RECORDS FOR PROCESSING Start Marker
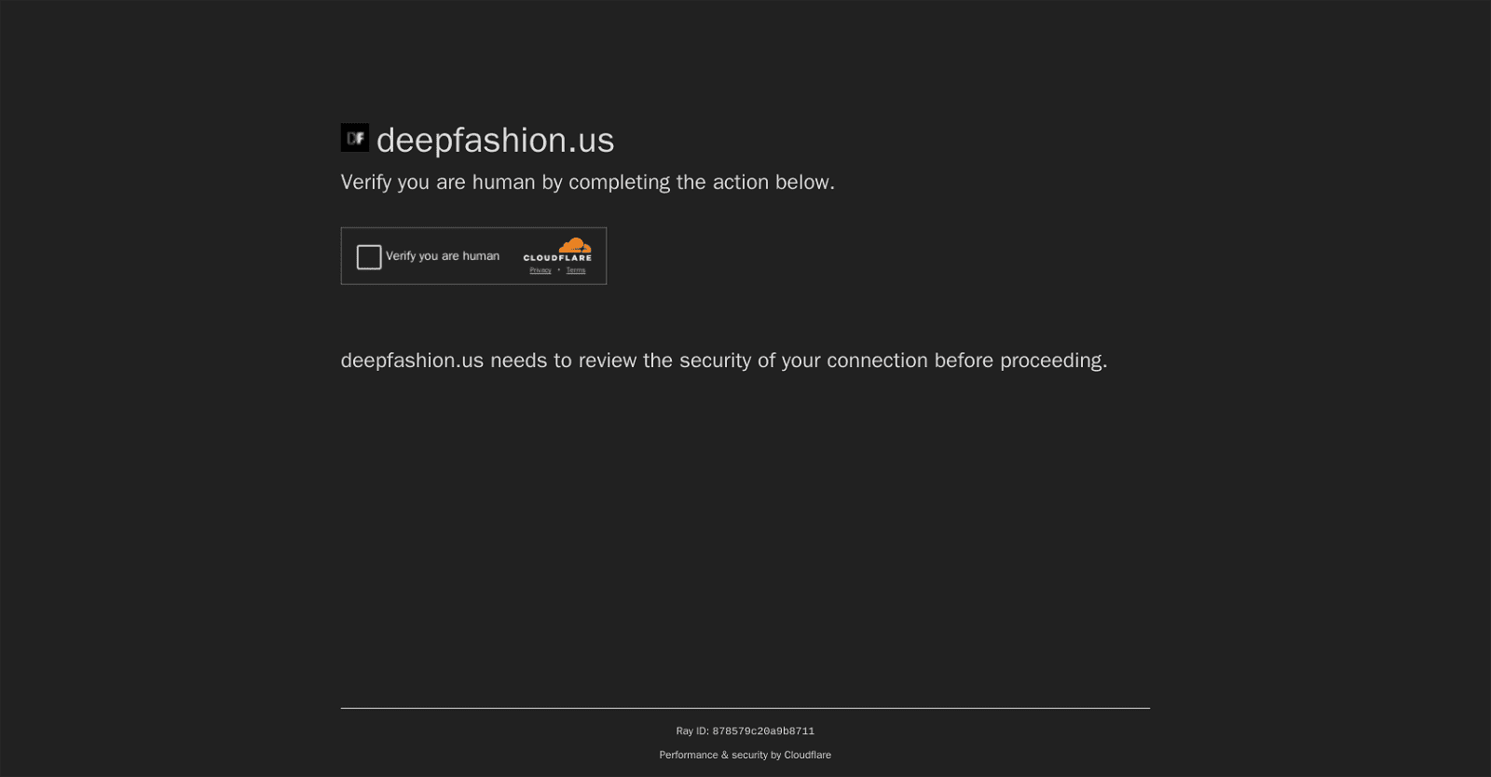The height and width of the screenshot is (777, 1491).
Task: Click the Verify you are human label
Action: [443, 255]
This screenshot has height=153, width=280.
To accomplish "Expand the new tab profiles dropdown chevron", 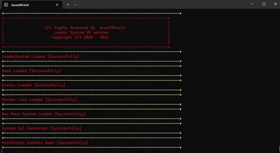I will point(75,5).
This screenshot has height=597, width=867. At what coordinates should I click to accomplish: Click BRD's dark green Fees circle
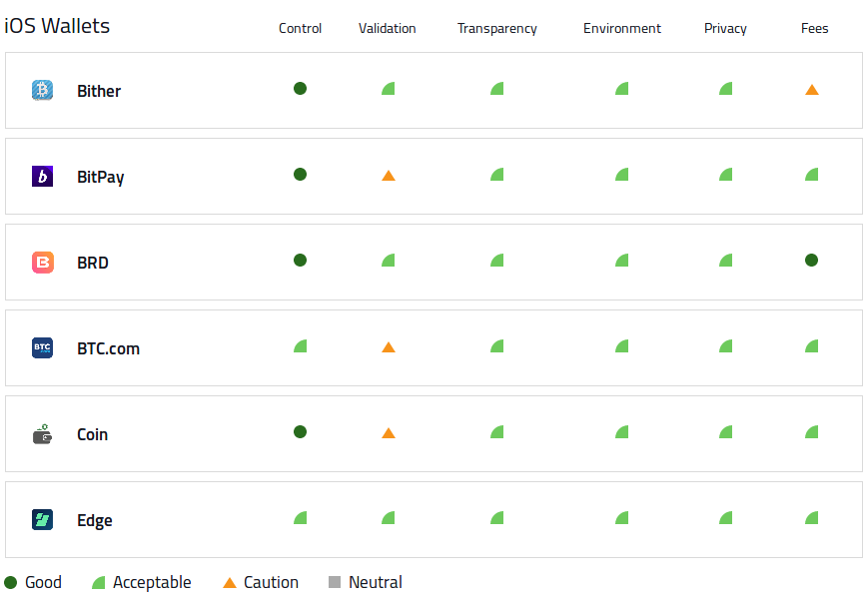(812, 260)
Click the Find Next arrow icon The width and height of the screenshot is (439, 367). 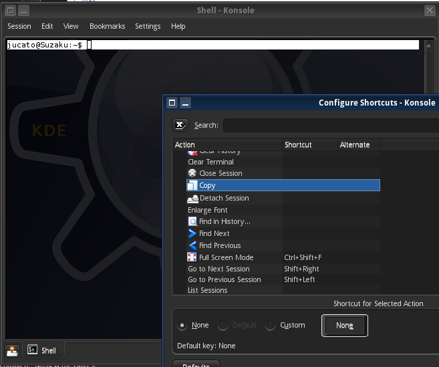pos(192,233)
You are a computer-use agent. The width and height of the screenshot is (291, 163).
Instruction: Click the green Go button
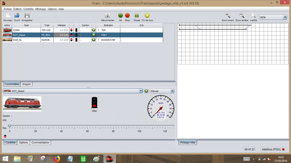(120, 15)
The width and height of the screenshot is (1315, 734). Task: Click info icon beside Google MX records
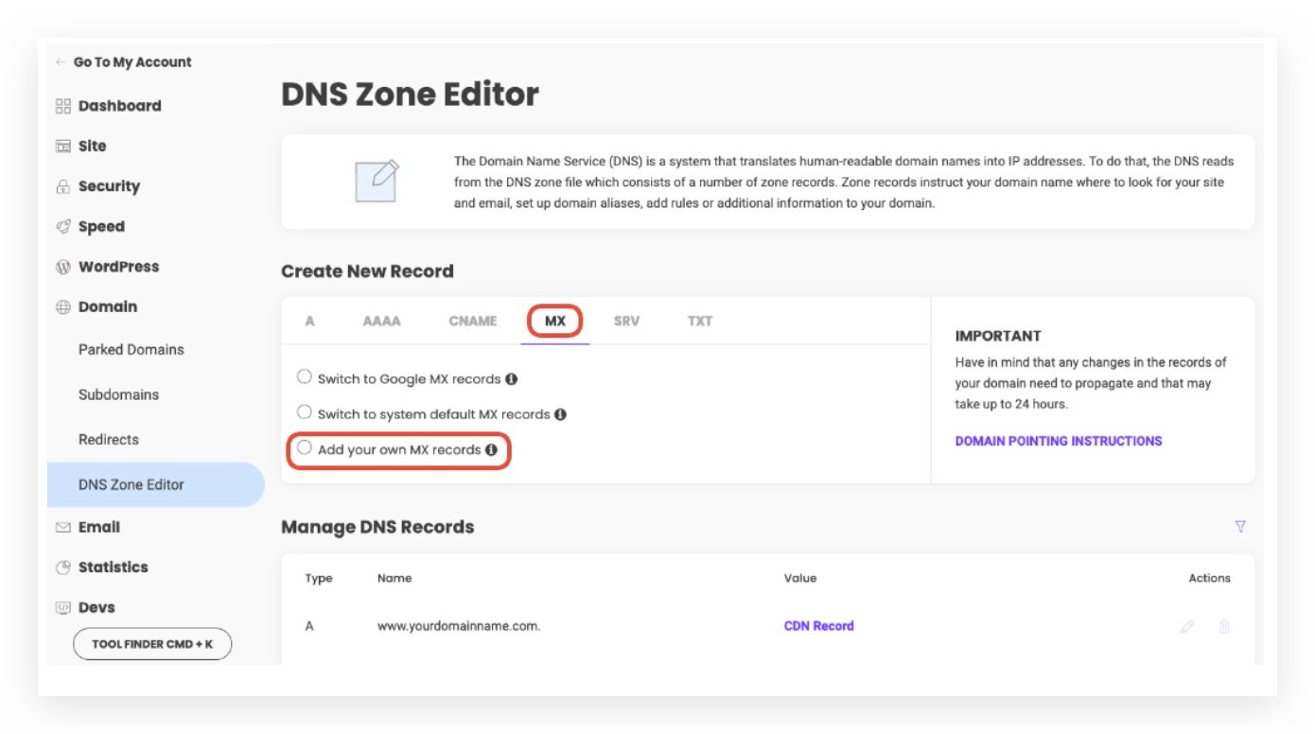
RECORDS FOR PROCESSING End Marker
RECORDS FOR PROCESSING Start Marker
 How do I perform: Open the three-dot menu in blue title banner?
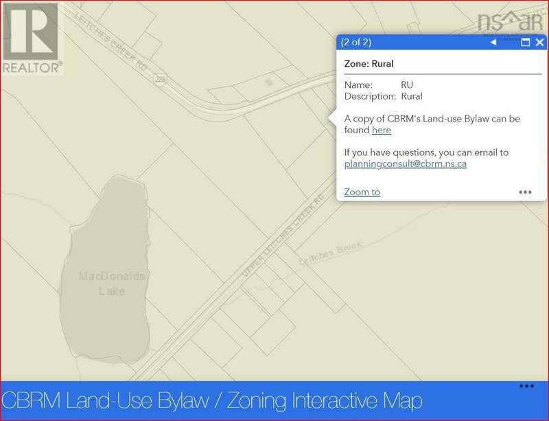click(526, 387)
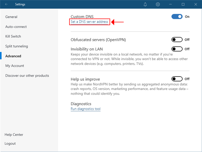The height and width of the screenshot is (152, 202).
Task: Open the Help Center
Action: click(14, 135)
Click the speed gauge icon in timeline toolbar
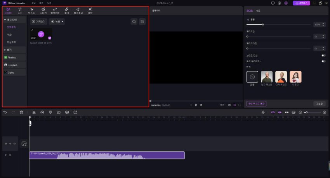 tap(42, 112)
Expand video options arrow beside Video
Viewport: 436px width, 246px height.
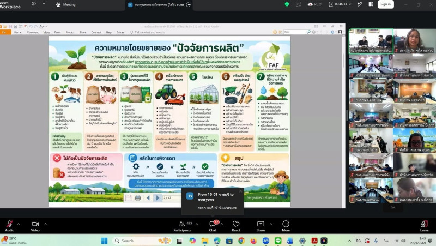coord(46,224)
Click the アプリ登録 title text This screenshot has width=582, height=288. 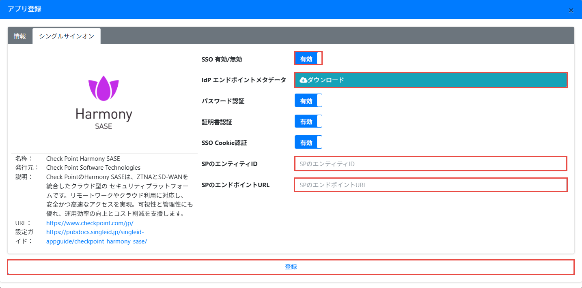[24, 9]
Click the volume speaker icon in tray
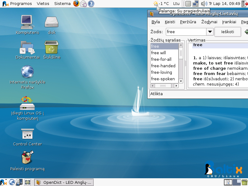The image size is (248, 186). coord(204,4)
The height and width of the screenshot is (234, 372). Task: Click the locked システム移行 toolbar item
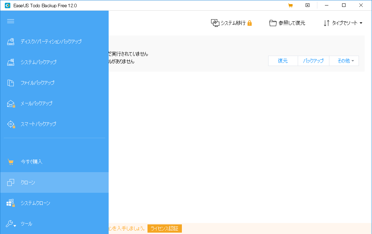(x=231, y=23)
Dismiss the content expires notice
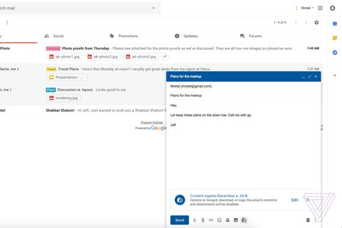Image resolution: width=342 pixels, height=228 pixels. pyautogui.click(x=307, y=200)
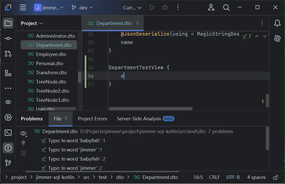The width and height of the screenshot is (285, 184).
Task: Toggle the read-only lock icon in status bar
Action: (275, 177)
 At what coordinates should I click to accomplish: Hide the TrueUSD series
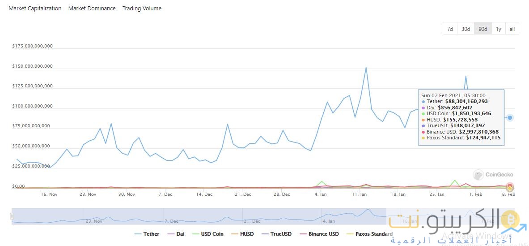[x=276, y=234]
RECORDS FOR PROCESSING End Marker
RECORDS FOR PROCESSING Start Marker
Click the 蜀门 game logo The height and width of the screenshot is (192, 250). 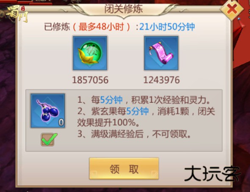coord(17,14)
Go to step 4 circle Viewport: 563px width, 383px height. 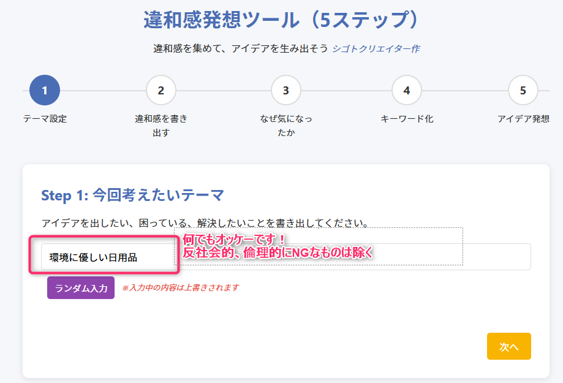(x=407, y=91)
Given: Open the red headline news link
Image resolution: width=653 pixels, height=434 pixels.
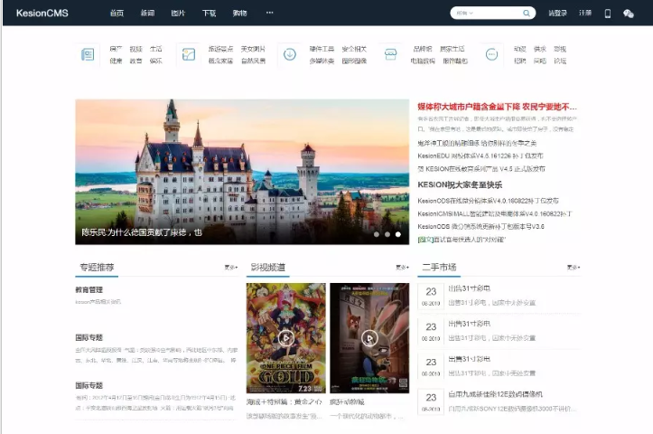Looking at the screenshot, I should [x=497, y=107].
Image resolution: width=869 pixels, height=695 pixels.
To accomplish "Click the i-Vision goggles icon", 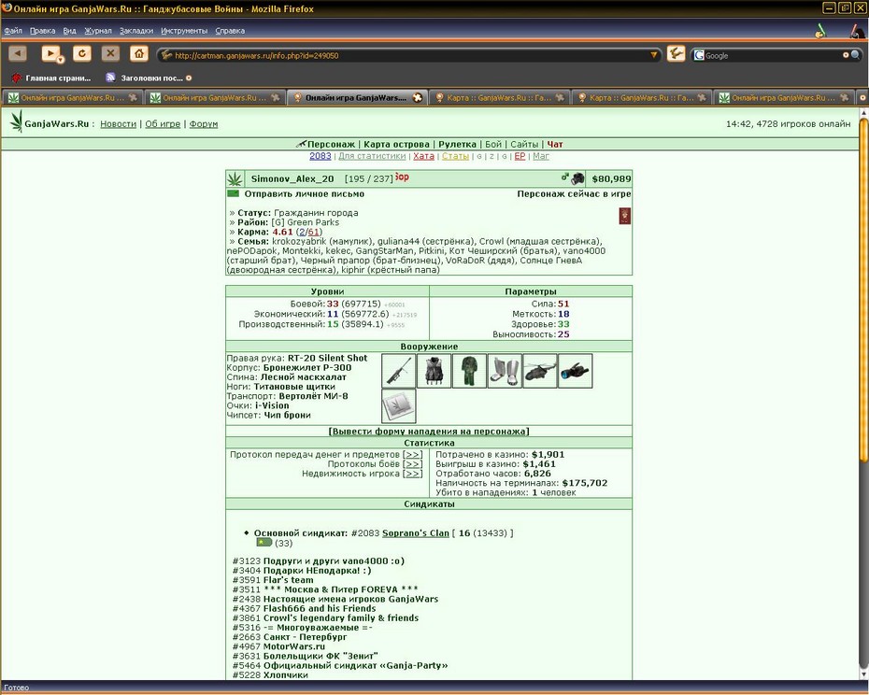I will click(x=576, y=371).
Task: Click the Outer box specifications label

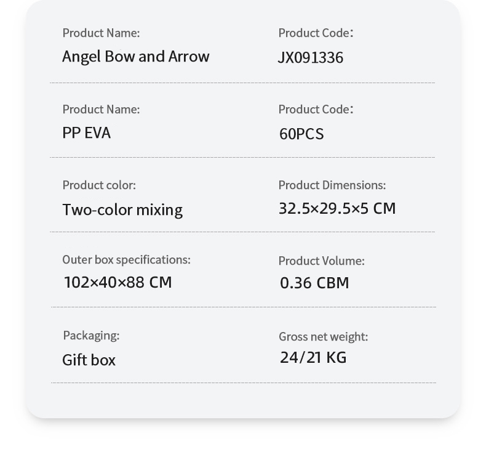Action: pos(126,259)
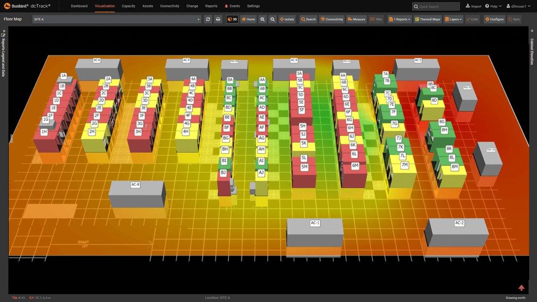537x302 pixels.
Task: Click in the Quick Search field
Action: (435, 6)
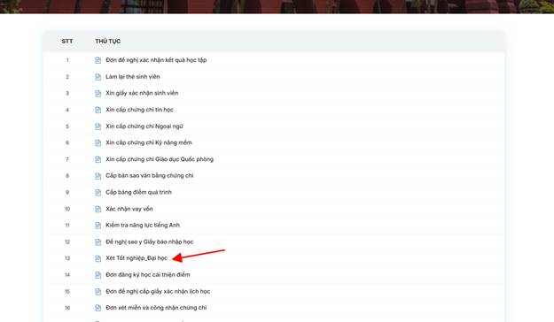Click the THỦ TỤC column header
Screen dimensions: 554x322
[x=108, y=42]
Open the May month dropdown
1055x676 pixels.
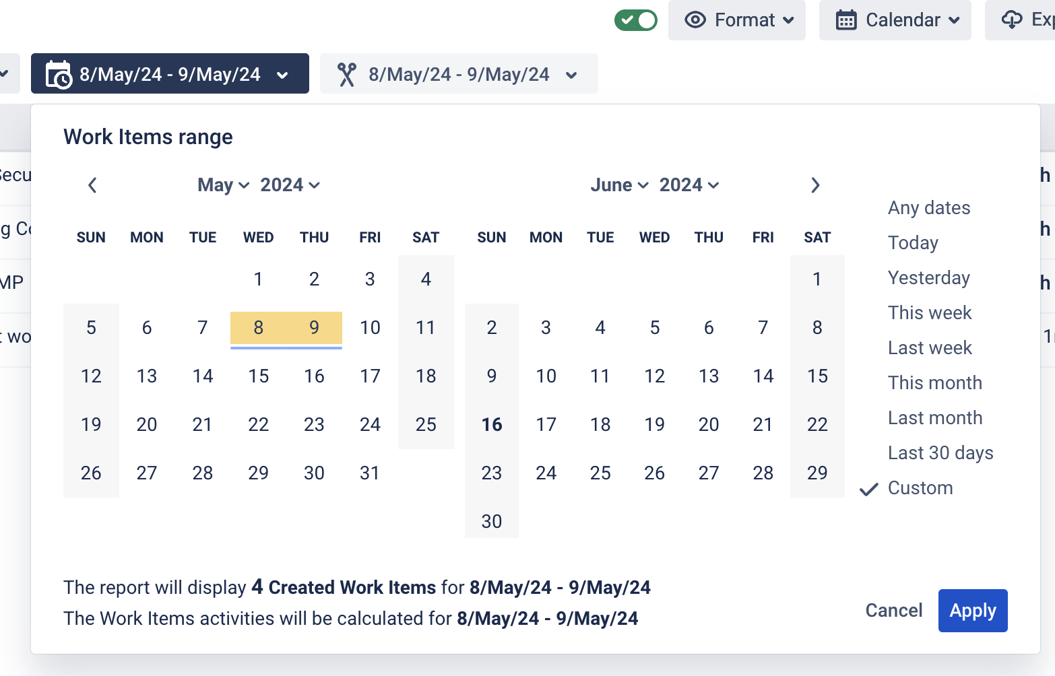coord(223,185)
RECORDS FOR PROCESSING End Marker
State how many lines in the material above hold the word "beside". Add nothing else.

COMPLETED TASK
2